Computing jacobian column-wise with Pytorch, and without loop

Hi @ergias,

In the other discuss link you shared, it referenced my answer of using the functorch library, however, with the release of PyTorch2.0+, the functorch library is now within torch itself in the torch.func namespace.

For the most part things have stayed the same, except instead of functionalizing your net directly you need to call torch.func.functional_call(net, params, *inputs) and pass the parameters of your network as a dictionary.

For example,

net = Net(*args, **kwargs)
from torch.func import functional_call, jacrev, vmap

def fcall(params, x):
  return functional_call(net, params, x)

per_sample_jacobian_wrt_params = vmap(jacrev(fcall, argnums=(0)), in_dims=(None,0))(params, x)

If you want to remove your loop you’ll need to do a simpler trick what I showed above. If you have more outputs to your function than inputs, you may want to use forward-mode AD via torch.func.jacfwd to get better performance.

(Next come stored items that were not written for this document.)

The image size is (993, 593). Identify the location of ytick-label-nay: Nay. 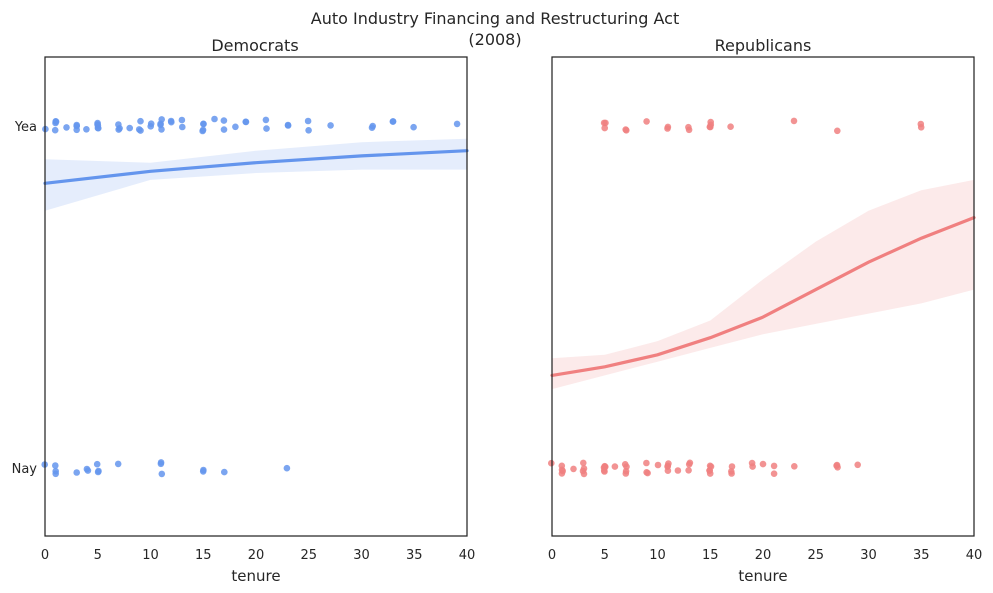
(25, 470).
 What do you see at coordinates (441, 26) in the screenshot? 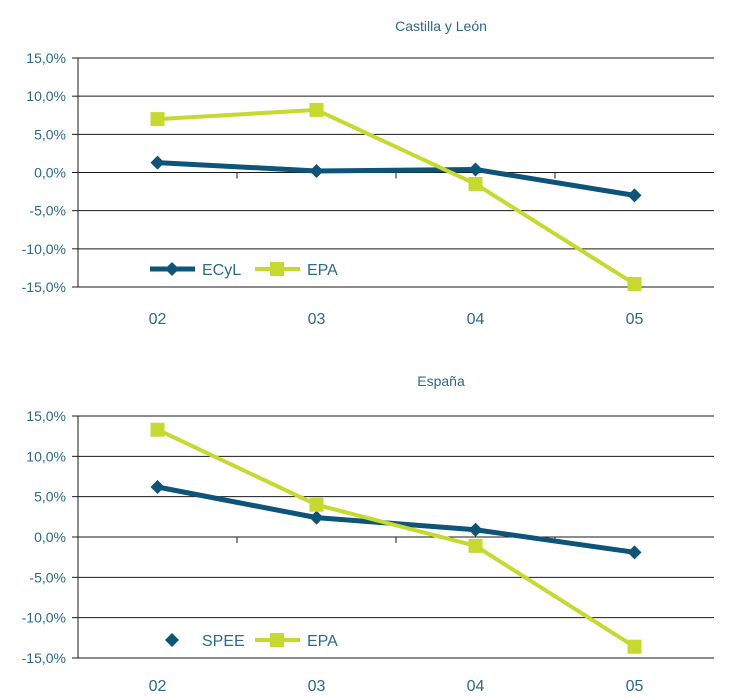
I see `chart-title: Castilla y León` at bounding box center [441, 26].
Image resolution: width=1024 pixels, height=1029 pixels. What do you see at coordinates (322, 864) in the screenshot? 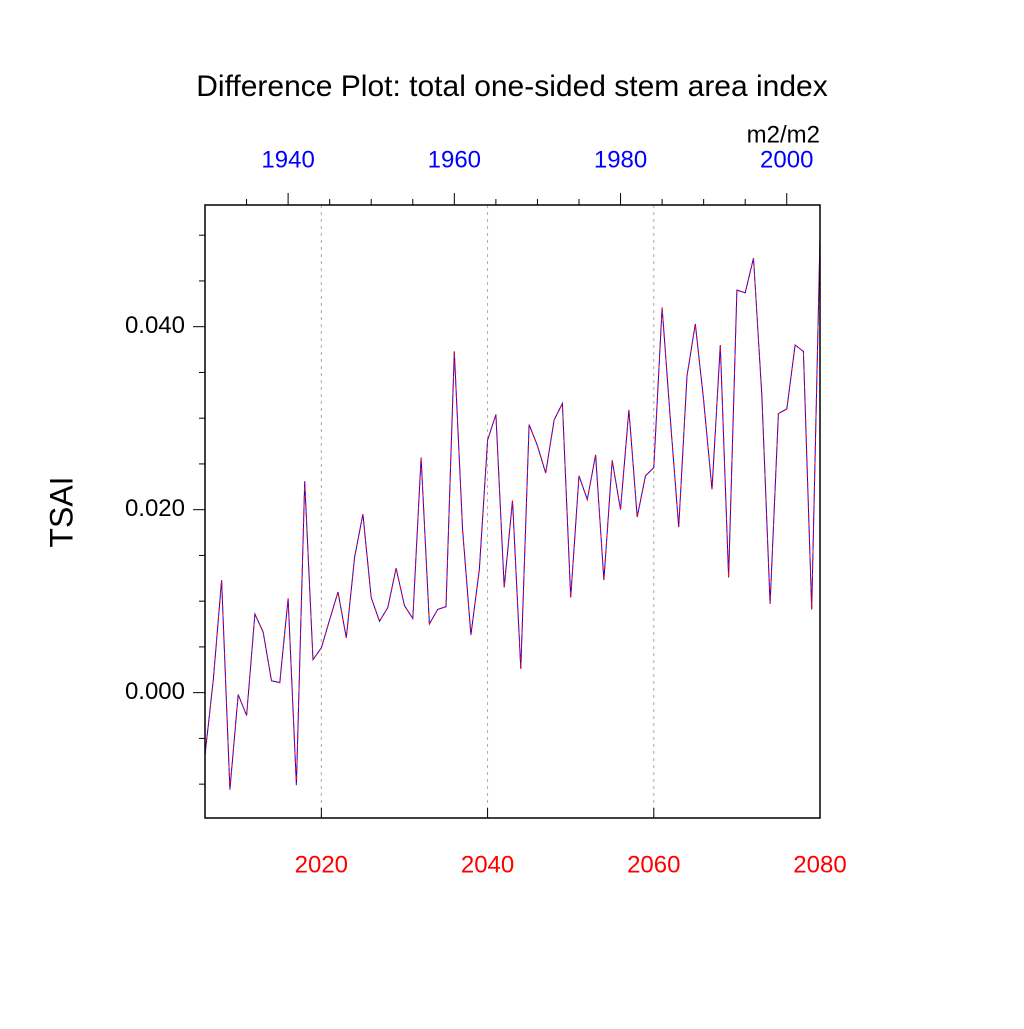
I see `x-tick-label: 2020` at bounding box center [322, 864].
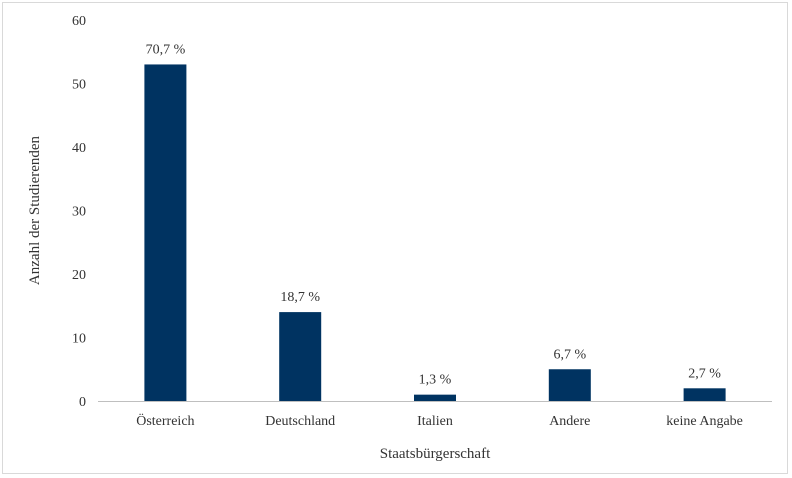 Image resolution: width=792 pixels, height=478 pixels. I want to click on y-axis-ticks: 0 10 20 30 40 50 60, so click(79, 212).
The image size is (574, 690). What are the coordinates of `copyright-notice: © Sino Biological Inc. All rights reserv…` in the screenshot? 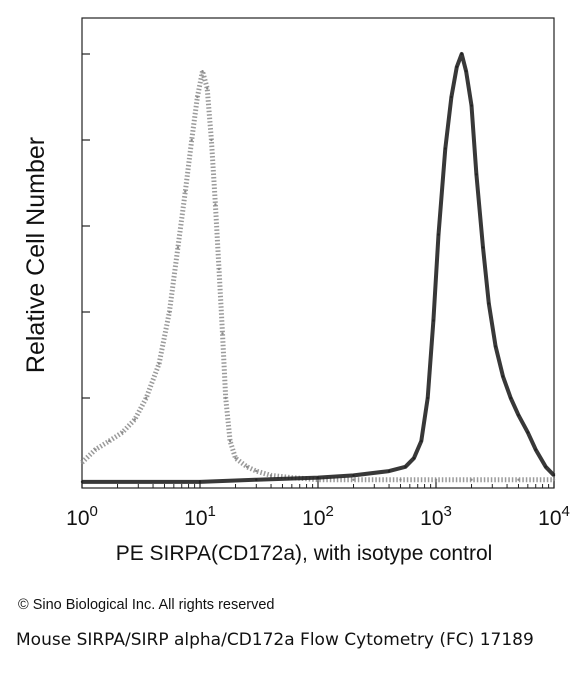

Also, don’t use the torch.jit() decorator it really won’t do much, it’s best to use torch.compile() instead, but this will only give minimal improvements as well as torch.compile was only released with PyTorch2.0 recently.

Furthermore, be careful with re-wrapping your tensor, e.g. self.A and self.mu as that’ll break any gradient flow for those parameters. You could also directly initialize on the GPU via torch.as_tensor(data, dtype=torch.float, device=self.device), which may be slightly quicker too.